Although the invention has been described by way of examples of preferred embodiments, it is to be understood that various other adaptations and modifications may be made within the spirit and scope of the invention. Therefore, it is the object of the appended claims to cover all such variations and modifications as come within the true spirit and scope of the invention.

Claims
  • 1. A method for providing a virtual reality environment, comprising: acquiring concurrently, with a plurality of cameras, a plurality of sequences of input images of a 3D object, each camera having a different pose; reducing the plurality of sequences of images to a differential stream of 3D operators and associated operands; maintaining a 3D model of point samples representing the 3D object from the differential stream, in which each point sample of the 3D model has 3D coordinates and intensity information; rendering the 3D model as a sequence of output image of the 3D object from an arbitrary point of view while acquiring and reducing the plurality of sequences of images and maintaining the 3D model in real-time.
  • 2. The method of claim 1, in which the acquiring and reducing are performed at a first node, and the rendering and maintaining are performed at a second node, and further comprising: transmitting the differential stream from the first node to the second node by a network.
  • 3. The method of claim 1, in which the object is moving with respect to the plurality of cameras.
  • 4. The method of claim 1, in which the reducing further comprises: segmenting the object from a background portion in a scene; and discarding the background portion.

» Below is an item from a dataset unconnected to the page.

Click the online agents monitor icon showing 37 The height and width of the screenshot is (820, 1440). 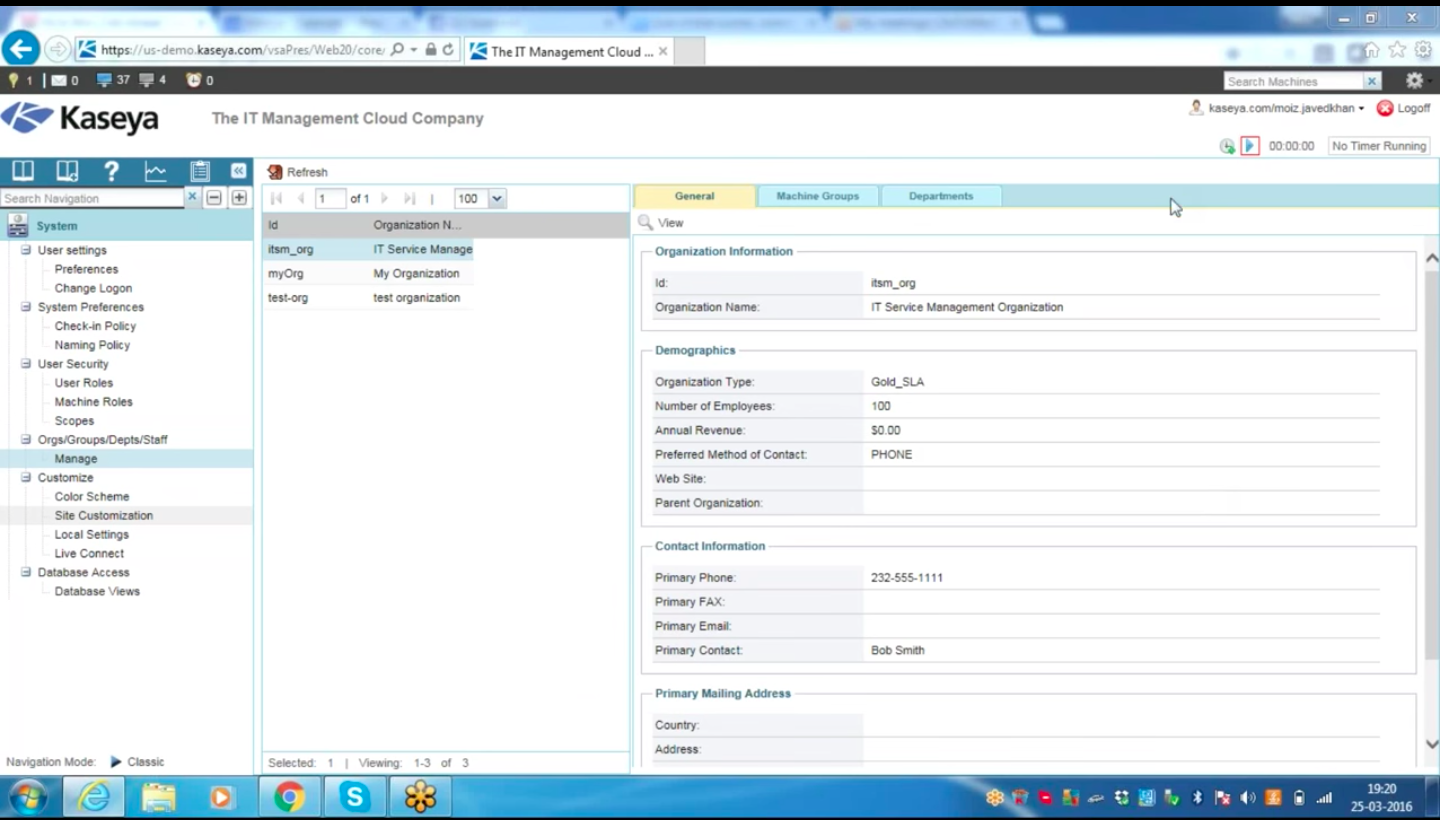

  • 5. The method of claim 1, in which the reducing further comprises: selecting, at any one time, a set of active cameras from the plurality of cameras.
  • 6. The method of claim 1, in which the differential stream of 3D operators and associated operands reflect changes in the plurality of sequences of images.
  • 7. The method of claim 1, in which the operators include insert, delete, and update operators.
  • 8. The method of claim 1, in which the associated operand includes a 3D position and color as attributes of the corresponding point sample.
  • 9. The method of claim 1, in which the point samples are rendered with point splatting.
  • 10. The method of claim 1, in which the point samples are maintained on a per camera basis.
  • 11. The method of claim 1, in which the rendering combines the sequence of output images with a virtual scene.
  • 12. The method of claim 1, further comprising: estimating a local density for each point sample.
  • 13. The method of claim 1, in which the point samples are rendered as polygons.
  • 14. The method of claim 1, further comprising: sending a silhouette image corresponding to a contour of the 3D object in the differential stream for each reduced image.
  • 15. The method of claim 1, in which the differential stream is compressed.
  • 16. The method of claim 1, in which the associated operand includes a normal of the corresponding point sample.
  • 17. The method of claim 1, in which the associated operand includes reflectance properties of the corresponding point sample.
  • 18. The method of claim 1, in which pixels of each image are classified as either foreground or background pixels, and in which only foreground pixels are reduced to the differential stream.
  • 19. The method of claim 1, in which attributes are assigned to each point samples, and the attributes are altered while rendering.
  • 20. The method of claim 19, in which the point attributes are organized in a vertex array that is transferred to a graphics memory during the rendering.